= Kang Sang-jung =

Korean Japanese academic (born 1950)

Kang Sang-jung (born 1950), also known by his Japanese name Nagano Tetsuo (永野鉄男), is a Japanese-born South Korean political scientist, writer and public commentator. He has been an academic at several Japanese universities including the University of Tokyo (1996–2013), and President of Seigakuin University (2013–2015). He is currently Chairman of the Board of Kumamoto Prefectural Theatre.

==Biography==
The third son of a Korean migrant from the Masan area of Korea, Kang was born and grew up in Kumamoto in Kyūshū. He has described his childhood experiences in his autobiography "Zainichi", published in 1994.

After studying at Waseda University, he was an exchange student at the University of Nurnberg, Erlangen in the then West Germany. His encounters with the families of migrant workers in Germany had a lasting influence on his understanding of Zainichi Korean identity.

After returning to Japan, he was involved in the protest movement against the compulsory fingerprinting of foreign residents in the early 1980s. He lectured at Meiji Gakuin University and International Christian University in Tokyo, before being appointed to the University of Tokyo. In 2013 he retired from the University of Tokyo to take up the position of University Professor at Seigakuin University in Saitama Prefecture, near Tokyo.
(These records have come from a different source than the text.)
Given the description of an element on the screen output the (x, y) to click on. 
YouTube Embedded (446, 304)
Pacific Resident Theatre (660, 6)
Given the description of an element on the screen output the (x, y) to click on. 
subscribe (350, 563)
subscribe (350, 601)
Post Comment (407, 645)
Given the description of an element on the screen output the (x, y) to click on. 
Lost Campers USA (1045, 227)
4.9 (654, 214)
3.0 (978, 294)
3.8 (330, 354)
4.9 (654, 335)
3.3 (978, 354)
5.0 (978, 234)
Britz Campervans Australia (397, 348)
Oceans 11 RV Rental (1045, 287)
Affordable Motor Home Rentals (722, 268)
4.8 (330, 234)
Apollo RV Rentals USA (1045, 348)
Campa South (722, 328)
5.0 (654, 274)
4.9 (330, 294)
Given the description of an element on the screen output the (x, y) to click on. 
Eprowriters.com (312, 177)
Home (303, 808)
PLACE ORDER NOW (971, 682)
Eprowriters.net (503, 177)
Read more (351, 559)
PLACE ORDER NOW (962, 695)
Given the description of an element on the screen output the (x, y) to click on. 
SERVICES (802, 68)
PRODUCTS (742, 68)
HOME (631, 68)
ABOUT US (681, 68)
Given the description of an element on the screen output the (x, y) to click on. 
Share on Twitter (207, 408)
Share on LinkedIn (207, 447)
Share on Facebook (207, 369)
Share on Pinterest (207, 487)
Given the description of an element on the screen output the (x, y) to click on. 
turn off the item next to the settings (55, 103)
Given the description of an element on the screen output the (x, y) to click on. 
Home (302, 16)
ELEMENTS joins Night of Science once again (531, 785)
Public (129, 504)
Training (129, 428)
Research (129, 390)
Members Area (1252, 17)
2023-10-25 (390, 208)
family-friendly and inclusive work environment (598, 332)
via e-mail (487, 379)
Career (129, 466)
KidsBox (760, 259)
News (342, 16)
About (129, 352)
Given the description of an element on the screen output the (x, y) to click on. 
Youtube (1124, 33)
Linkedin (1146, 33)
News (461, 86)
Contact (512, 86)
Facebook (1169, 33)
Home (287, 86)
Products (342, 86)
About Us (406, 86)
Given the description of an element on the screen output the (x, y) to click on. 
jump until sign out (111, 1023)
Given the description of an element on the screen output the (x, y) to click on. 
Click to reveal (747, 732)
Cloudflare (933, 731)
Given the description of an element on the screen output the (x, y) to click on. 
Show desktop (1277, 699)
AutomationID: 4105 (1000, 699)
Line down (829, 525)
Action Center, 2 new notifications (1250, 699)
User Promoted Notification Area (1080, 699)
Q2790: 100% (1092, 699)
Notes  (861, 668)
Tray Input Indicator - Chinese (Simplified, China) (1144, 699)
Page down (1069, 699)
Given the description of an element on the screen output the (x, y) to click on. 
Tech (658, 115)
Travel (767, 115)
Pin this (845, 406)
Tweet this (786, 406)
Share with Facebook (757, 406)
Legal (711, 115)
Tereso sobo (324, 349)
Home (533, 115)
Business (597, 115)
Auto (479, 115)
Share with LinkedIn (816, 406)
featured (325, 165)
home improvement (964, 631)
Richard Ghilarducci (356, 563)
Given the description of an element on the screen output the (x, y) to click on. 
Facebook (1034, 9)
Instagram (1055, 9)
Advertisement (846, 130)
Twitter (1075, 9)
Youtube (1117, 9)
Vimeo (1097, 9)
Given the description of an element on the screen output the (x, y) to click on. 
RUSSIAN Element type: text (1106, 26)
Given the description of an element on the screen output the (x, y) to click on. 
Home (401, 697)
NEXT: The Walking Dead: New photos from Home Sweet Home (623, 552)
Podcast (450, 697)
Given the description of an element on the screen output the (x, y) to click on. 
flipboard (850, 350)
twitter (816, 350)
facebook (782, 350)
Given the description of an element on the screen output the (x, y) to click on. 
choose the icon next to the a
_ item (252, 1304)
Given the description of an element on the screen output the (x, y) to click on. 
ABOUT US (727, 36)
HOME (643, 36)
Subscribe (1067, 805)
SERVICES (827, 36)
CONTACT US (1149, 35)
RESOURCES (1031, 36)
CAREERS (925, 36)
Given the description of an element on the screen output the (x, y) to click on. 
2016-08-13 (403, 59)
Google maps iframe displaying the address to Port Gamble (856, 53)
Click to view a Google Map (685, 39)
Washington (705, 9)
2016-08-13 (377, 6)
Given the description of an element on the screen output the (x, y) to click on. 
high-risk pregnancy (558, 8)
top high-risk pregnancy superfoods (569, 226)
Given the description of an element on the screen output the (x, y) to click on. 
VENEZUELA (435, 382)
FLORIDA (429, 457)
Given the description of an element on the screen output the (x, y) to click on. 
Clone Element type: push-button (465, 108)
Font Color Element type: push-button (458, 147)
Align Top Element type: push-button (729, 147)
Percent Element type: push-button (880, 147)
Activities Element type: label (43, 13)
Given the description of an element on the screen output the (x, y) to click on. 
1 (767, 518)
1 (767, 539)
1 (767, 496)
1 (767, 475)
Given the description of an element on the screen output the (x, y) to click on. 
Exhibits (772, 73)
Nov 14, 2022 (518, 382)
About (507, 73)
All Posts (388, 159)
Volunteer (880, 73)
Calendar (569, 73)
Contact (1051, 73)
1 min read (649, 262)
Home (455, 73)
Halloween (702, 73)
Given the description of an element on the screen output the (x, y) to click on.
Kang's early work focused on the political and social thought of Max Weber. He has written extensively on the subject of Zainichi Korean identity, nationalism and its problems, and the relationship between Japan and North Korea. He is also an enthusiastic proponent of Northeast Asian regional integration.

Within the Japanese linguistic sphere, he is one of the most outspoken critics of Japanese Nationalism and United States Imperialism. Related to this, he has been characterized in some right-wing Japanese magazines as being a "supporter" of North Korea. Kang himself, however, vigorously contests this, pointing out that his writings have consistently criticized dictatorships, both Right-wing and Left-wing.

His other major works include "Beyond Orientalism" (Iwanami, 1996), "The Perspective of Globalization" (Iwanami, 2001, co-authored with Yoshimi Shunya), and "Nationalism" (Iwanami, 2001).

Kang is widely known as a media commentator in Japan, and has presented a number of TV documentary programs on issues including contemporary Korean society and the problems of nuclear power. His writings include the major bestsellers - "Nayamu Chikara" ("Thee Power of Disquiet", Shueisha 2008) and "Kokoro" ("Heart", Shueisha 2013). The second, a novel centred on the events of the 11 March 2011 earthquake, tsunami and nuclear accident, is a profound reflection on the human response to death, and on the search for meaning in the face of suffering and loss. His recent works include influential reassessments of the life and work of the famous novelist Natsume Sōseki: among them "Soseki no Kotoba" ("The Words of Soseki", Shueisha 2016).